What you should do » Your response must be made up of each line in the data below that contains the string "will".

_____

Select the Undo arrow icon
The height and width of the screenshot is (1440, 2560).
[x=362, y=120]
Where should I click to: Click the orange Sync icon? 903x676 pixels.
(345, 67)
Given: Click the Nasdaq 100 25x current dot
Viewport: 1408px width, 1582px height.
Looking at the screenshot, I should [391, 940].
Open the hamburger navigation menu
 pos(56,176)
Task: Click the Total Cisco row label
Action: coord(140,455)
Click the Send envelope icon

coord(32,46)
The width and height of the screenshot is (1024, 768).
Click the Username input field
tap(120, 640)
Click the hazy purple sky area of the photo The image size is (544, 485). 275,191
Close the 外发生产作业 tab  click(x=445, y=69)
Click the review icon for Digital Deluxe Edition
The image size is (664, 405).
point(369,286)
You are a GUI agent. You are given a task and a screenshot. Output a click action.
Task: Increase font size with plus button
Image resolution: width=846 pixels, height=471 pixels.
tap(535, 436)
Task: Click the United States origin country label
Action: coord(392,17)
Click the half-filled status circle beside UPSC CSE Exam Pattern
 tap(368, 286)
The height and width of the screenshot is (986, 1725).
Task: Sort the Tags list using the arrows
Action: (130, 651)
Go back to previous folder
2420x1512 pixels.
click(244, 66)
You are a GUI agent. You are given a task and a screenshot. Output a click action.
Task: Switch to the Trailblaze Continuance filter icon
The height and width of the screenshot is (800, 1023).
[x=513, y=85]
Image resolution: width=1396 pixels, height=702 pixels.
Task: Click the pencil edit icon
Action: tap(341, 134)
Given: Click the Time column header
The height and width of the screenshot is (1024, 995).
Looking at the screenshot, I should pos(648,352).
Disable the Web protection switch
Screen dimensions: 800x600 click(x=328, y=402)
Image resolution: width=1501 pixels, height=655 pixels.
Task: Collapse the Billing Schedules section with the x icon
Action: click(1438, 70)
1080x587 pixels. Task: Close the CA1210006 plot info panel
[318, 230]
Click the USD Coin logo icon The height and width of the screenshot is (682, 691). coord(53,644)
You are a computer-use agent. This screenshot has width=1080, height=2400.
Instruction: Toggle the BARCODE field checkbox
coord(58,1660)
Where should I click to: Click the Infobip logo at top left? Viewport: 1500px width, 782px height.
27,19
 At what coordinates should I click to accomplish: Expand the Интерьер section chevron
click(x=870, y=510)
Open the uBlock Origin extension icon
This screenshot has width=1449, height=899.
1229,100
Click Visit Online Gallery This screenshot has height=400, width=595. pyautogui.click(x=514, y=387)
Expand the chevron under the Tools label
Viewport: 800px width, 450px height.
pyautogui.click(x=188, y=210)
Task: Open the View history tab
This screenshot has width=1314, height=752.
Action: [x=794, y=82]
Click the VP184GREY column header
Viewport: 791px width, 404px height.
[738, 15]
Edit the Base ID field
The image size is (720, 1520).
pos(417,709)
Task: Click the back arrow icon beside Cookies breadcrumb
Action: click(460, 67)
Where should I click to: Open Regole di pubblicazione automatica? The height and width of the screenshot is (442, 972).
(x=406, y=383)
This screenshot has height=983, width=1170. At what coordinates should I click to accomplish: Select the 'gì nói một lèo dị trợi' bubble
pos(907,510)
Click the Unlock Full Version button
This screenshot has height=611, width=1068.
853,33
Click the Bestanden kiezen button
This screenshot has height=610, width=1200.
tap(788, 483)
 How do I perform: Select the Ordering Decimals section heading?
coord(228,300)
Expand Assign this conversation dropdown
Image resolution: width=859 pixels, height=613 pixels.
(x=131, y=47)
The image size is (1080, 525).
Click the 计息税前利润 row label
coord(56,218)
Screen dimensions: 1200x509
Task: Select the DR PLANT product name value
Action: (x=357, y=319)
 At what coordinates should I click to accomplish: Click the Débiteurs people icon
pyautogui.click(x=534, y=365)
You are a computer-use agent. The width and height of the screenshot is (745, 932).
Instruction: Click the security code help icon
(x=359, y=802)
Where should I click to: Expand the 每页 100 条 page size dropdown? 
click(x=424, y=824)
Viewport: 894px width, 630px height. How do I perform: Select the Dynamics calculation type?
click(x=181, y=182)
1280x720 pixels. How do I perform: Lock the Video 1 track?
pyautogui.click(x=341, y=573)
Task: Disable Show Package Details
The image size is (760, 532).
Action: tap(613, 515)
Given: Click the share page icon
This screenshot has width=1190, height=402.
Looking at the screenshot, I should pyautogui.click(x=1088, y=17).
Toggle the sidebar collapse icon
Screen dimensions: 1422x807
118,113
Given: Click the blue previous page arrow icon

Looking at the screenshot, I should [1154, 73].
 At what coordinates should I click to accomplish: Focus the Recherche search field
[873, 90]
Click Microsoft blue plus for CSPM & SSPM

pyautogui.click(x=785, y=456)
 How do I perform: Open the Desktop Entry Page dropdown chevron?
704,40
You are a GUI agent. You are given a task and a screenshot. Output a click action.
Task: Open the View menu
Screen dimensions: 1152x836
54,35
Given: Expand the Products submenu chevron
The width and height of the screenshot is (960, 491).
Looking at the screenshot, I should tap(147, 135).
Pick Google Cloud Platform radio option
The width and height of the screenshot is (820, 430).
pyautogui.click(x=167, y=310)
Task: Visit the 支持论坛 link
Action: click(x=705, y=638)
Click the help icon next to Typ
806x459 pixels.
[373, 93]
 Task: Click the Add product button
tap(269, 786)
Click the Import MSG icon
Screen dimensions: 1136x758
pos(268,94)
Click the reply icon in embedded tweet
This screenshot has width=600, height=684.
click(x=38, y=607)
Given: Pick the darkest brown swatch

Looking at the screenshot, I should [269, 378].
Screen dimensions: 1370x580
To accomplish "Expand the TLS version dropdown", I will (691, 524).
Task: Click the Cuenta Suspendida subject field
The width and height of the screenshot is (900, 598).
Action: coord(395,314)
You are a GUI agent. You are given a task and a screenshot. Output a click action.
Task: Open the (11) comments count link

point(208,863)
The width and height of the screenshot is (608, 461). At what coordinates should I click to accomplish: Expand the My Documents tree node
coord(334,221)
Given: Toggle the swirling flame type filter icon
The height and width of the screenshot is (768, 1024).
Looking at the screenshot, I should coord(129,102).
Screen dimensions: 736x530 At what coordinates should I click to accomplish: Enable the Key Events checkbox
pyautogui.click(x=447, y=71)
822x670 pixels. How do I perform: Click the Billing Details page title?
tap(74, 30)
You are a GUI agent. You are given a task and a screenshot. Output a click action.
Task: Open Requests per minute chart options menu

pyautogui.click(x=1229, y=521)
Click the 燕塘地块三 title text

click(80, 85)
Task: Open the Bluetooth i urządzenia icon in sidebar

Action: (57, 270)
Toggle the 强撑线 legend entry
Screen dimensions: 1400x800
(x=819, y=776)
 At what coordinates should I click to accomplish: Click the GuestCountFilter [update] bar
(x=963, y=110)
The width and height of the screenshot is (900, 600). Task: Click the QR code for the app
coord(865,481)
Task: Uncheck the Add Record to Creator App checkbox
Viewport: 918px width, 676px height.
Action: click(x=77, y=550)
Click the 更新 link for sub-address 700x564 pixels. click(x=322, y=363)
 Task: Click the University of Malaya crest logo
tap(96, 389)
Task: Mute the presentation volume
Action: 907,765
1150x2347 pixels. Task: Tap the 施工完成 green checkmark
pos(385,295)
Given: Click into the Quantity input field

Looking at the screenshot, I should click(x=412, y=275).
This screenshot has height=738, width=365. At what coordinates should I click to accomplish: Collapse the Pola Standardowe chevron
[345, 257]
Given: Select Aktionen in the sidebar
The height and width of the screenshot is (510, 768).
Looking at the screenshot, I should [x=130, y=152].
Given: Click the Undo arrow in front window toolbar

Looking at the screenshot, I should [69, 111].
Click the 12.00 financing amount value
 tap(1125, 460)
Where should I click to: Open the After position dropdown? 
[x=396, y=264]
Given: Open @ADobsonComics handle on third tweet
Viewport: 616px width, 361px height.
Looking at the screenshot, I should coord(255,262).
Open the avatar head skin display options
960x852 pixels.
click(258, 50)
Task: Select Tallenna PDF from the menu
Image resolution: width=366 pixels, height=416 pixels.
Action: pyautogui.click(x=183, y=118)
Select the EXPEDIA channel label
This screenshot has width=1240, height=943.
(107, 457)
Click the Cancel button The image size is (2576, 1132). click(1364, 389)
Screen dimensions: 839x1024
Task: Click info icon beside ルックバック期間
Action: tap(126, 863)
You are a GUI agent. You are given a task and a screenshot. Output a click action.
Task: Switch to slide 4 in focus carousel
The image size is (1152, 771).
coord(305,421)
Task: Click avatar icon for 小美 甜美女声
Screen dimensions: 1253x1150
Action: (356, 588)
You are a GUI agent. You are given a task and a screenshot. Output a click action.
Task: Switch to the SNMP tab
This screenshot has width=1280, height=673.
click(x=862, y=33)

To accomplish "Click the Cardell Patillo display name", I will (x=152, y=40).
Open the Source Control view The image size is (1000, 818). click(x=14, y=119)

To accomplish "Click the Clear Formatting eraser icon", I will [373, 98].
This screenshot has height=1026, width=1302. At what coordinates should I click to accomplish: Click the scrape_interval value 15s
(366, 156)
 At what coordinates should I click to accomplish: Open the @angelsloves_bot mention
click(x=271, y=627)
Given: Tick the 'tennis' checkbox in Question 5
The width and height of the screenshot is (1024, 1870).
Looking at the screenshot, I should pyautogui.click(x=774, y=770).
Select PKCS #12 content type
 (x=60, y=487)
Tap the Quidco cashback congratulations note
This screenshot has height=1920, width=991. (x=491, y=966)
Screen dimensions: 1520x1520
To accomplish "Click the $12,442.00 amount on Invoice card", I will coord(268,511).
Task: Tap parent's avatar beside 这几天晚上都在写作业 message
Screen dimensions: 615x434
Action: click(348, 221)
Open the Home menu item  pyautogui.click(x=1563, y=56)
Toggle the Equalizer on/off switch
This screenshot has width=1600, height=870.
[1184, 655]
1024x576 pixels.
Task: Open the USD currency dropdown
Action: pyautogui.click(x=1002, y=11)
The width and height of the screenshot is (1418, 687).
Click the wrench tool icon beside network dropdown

_____

The completed task »
To accomplish "Expand the TLS version dropdown", I will (691, 524).
To accomplish "Click the Cardell Patillo display name", I will (x=152, y=40).
To accomplish "Click the Clear Formatting eraser icon", I will [373, 98].
To accomplish "Click the $12,442.00 amount on Invoice card", I will coord(268,511).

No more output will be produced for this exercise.